**Stated problem:**
Can you retype every one of the items below word for word, with nothing left out or altered?

Data entries
━━━━━━

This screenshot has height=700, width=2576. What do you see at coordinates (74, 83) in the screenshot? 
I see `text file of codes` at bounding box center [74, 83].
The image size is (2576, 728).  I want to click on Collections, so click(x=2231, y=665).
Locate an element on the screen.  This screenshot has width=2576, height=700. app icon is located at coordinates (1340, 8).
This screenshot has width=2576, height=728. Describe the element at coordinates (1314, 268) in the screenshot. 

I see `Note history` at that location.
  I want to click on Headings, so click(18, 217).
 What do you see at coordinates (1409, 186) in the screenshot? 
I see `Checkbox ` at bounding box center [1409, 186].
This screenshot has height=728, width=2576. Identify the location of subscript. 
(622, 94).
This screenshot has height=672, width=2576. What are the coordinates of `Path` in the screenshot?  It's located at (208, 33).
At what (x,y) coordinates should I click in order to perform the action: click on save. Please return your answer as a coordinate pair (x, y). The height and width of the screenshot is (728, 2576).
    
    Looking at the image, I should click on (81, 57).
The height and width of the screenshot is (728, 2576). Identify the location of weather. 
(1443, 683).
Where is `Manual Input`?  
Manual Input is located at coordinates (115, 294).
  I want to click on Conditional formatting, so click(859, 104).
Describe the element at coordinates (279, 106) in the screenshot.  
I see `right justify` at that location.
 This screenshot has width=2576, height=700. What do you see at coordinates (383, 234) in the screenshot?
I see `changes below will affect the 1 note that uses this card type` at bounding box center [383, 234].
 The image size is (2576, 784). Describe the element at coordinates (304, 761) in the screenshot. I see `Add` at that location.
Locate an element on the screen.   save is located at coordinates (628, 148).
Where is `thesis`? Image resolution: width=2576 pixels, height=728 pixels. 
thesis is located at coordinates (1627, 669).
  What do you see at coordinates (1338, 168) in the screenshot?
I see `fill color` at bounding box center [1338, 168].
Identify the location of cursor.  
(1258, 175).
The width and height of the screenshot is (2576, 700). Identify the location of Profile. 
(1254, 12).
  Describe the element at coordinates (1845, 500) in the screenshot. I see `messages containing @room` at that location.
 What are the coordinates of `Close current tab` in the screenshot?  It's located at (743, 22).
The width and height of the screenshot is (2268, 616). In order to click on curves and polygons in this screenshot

━━━━━━

**Completed exercise:**
This screenshot has height=700, width=2576. What do you see at coordinates (74, 83) in the screenshot? 
I see `text file of codes` at bounding box center [74, 83].
The image size is (2576, 728).  I want to click on Collections, so click(x=2231, y=665).
Locate an element on the screen.  This screenshot has width=2576, height=700. app icon is located at coordinates (1340, 8).
This screenshot has width=2576, height=728. Describe the element at coordinates (1314, 268) in the screenshot. 

I see `Note history` at that location.
  I want to click on Headings, so click(18, 217).
 What do you see at coordinates (1409, 186) in the screenshot? 
I see `Checkbox ` at bounding box center [1409, 186].
This screenshot has height=728, width=2576. Identify the location of subscript. 
(622, 94).
This screenshot has height=672, width=2576. What are the coordinates of `Path` in the screenshot?  It's located at (208, 33).
At what (x,y) coordinates should I click in order to perform the action: click on save. Please return your answer as a coordinate pair (x, y). The height and width of the screenshot is (728, 2576).
    
    Looking at the image, I should click on (81, 57).
The height and width of the screenshot is (728, 2576). Identify the location of weather. 
(1443, 683).
Where is `Manual Input`?  
Manual Input is located at coordinates (115, 294).
  I want to click on Conditional formatting, so click(859, 104).
Describe the element at coordinates (279, 106) in the screenshot.  
I see `right justify` at that location.
 This screenshot has width=2576, height=700. What do you see at coordinates (383, 234) in the screenshot?
I see `changes below will affect the 1 note that uses this card type` at bounding box center [383, 234].
 The image size is (2576, 784). Describe the element at coordinates (304, 761) in the screenshot. I see `Add` at that location.
Locate an element on the screen.   save is located at coordinates (628, 148).
Where is `thesis`? Image resolution: width=2576 pixels, height=728 pixels. 
thesis is located at coordinates (1627, 669).
  What do you see at coordinates (1338, 168) in the screenshot?
I see `fill color` at bounding box center [1338, 168].
Identify the location of cursor.  
(1258, 175).
The width and height of the screenshot is (2576, 700). Identify the location of Profile. 
(1254, 12).
  Describe the element at coordinates (1845, 500) in the screenshot. I see `messages containing @room` at that location.
 What are the coordinates of `Close current tab` in the screenshot?  It's located at (743, 22).
The width and height of the screenshot is (2268, 616). In order to click on curves and polygons in this screenshot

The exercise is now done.